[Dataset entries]
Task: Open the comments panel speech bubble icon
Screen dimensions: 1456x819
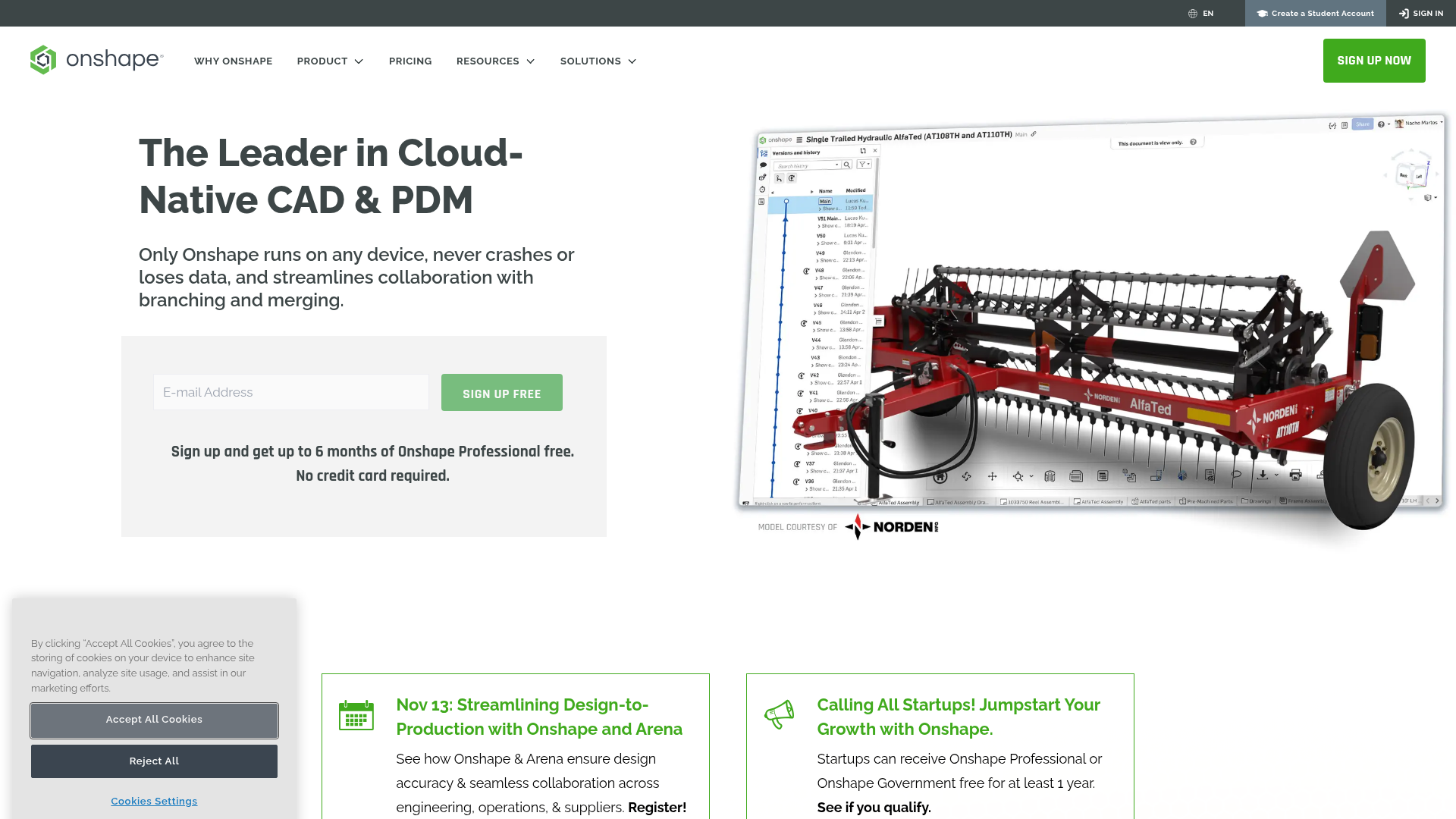Action: [763, 165]
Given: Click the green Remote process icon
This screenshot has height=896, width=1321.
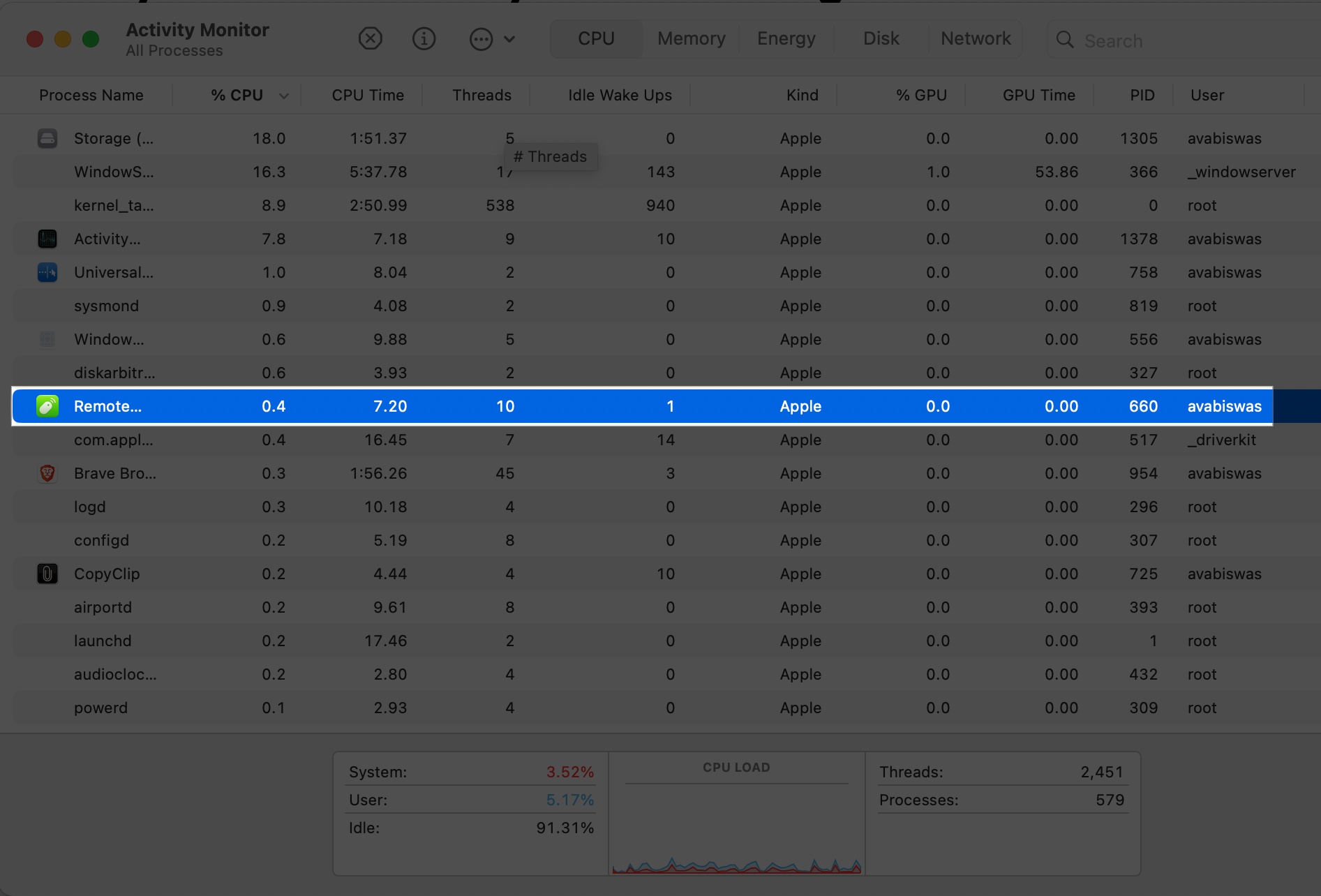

## Task prompt
Repeat each entry precisely as it appears. Leave the pictures out.

## Answer area
Task: Open the comments panel speech bubble icon
Screen dimensions: 1456x819
Action: [763, 165]
Given: Click the green Remote process icon
This screenshot has height=896, width=1321.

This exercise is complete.